- **WORK ORDER**:
Reproduce word for word, from the entries below, the line with "SELECCION ESPAÑOLA 0809 (432, 2381)", the line with "News (28, 2390)", and every line between them, and nothing more.

[Collected data entries]
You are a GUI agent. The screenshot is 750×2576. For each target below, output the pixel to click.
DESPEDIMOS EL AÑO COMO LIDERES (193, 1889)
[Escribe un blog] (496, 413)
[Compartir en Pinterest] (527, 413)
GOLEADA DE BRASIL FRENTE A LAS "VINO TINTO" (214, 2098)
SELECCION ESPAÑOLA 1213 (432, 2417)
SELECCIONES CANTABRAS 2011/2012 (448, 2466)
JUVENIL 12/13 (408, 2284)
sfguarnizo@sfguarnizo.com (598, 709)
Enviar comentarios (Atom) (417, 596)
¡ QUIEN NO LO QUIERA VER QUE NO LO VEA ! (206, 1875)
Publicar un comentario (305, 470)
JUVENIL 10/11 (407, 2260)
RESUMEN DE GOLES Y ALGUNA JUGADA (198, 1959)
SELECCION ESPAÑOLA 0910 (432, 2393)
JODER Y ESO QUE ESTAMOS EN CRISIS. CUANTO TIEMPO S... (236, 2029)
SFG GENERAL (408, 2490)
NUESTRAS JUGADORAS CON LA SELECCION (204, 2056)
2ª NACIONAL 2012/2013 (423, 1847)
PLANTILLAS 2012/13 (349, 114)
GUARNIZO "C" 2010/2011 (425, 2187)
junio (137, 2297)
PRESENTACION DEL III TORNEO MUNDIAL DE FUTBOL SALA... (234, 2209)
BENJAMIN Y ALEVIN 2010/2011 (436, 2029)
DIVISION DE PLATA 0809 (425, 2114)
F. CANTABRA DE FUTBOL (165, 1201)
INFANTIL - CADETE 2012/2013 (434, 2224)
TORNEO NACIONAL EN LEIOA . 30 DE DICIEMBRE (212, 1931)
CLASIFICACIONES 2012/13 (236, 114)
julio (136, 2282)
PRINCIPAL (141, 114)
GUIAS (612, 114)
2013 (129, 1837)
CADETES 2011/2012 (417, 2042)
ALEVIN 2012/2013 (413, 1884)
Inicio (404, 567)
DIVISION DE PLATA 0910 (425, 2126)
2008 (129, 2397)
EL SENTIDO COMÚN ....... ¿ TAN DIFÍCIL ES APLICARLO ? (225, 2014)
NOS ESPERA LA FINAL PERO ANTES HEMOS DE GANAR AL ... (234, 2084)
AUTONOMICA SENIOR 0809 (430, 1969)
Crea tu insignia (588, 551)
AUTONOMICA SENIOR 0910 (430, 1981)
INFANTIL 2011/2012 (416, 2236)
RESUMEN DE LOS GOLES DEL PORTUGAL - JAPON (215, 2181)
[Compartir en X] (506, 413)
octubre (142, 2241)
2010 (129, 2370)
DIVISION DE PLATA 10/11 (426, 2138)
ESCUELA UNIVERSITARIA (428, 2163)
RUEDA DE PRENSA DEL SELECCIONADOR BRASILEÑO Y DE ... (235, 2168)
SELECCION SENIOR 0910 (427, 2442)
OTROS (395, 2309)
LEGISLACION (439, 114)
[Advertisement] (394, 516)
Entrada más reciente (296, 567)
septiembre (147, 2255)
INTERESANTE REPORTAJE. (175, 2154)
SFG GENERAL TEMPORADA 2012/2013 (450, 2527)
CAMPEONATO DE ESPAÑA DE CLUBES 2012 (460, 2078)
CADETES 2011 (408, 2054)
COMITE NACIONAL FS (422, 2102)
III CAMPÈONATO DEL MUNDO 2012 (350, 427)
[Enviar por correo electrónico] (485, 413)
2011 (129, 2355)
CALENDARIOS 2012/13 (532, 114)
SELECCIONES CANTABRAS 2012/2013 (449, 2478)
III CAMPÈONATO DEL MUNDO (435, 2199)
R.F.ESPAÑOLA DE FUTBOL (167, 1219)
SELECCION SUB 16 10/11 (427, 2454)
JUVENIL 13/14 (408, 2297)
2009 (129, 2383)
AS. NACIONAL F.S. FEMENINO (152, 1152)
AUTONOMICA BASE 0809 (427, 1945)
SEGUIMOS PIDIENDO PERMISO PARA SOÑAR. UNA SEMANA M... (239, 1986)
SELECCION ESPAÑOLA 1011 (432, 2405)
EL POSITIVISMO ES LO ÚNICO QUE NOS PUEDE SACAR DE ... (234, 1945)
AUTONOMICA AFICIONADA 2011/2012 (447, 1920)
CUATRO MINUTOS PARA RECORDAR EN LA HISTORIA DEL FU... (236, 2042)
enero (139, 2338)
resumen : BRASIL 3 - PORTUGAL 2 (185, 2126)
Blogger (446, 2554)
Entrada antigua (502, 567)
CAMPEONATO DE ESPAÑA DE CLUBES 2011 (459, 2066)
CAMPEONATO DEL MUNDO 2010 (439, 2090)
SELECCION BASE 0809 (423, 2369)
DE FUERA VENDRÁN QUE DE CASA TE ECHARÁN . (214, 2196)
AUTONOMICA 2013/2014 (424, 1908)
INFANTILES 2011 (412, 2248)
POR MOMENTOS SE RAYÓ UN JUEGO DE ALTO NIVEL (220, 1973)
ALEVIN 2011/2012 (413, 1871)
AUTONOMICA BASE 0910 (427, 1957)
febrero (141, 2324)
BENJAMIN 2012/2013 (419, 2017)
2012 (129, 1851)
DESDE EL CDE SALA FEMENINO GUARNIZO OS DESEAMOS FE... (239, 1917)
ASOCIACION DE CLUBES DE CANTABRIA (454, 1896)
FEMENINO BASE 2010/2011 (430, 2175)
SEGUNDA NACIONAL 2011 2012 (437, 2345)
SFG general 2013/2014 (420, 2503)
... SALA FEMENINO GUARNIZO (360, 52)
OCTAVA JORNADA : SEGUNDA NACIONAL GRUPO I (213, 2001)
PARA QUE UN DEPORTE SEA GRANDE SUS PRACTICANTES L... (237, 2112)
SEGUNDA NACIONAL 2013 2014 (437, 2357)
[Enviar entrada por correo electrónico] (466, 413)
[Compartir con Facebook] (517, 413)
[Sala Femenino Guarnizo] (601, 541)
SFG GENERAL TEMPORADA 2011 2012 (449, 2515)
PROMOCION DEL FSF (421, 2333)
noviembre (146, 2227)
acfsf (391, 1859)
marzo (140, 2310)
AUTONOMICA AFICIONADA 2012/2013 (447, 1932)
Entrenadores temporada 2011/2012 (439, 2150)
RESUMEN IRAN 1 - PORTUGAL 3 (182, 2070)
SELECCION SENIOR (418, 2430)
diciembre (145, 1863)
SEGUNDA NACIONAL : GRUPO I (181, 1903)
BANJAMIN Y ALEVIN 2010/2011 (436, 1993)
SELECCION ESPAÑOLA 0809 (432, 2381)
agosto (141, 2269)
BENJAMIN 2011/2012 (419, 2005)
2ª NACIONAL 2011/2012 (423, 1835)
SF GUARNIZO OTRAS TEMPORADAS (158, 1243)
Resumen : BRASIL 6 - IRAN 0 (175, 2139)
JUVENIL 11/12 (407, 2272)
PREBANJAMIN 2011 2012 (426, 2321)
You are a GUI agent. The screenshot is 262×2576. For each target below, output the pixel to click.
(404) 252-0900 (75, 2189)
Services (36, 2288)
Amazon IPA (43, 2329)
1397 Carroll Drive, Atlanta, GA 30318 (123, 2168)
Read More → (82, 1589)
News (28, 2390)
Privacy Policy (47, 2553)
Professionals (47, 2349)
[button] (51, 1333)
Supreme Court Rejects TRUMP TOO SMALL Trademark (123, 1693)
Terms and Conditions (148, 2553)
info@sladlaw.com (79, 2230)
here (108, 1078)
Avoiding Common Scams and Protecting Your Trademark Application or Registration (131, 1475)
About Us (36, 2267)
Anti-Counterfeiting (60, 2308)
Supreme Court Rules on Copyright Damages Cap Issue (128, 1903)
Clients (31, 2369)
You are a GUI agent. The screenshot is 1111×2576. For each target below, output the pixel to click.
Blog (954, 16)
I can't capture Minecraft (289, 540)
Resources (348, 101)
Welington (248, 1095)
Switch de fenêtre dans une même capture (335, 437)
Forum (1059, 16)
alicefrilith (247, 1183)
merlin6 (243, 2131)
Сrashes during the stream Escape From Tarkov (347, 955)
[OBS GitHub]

- **RESPONSE TO THIS EXERCISE**:
SELECCION ESPAÑOLA 0809 (432, 2381)
agosto (141, 2269)
BENJAMIN 2011/2012 (419, 2005)
2ª NACIONAL 2011/2012 (423, 1835)
SF GUARNIZO OTRAS TEMPORADAS (158, 1243)
Resumen : BRASIL 6 - IRAN 0 (175, 2139)
JUVENIL 11/12 (407, 2272)
PREBANJAMIN 2011 2012 (426, 2321)
You are a GUI agent. The screenshot is 262×2576. For each target below, output the pixel to click.
(404) 252-0900 (75, 2189)
Services (36, 2288)
Amazon IPA (43, 2329)
1397 Carroll Drive, Atlanta, GA 30318 (123, 2168)
Read More → (82, 1589)
News (28, 2390)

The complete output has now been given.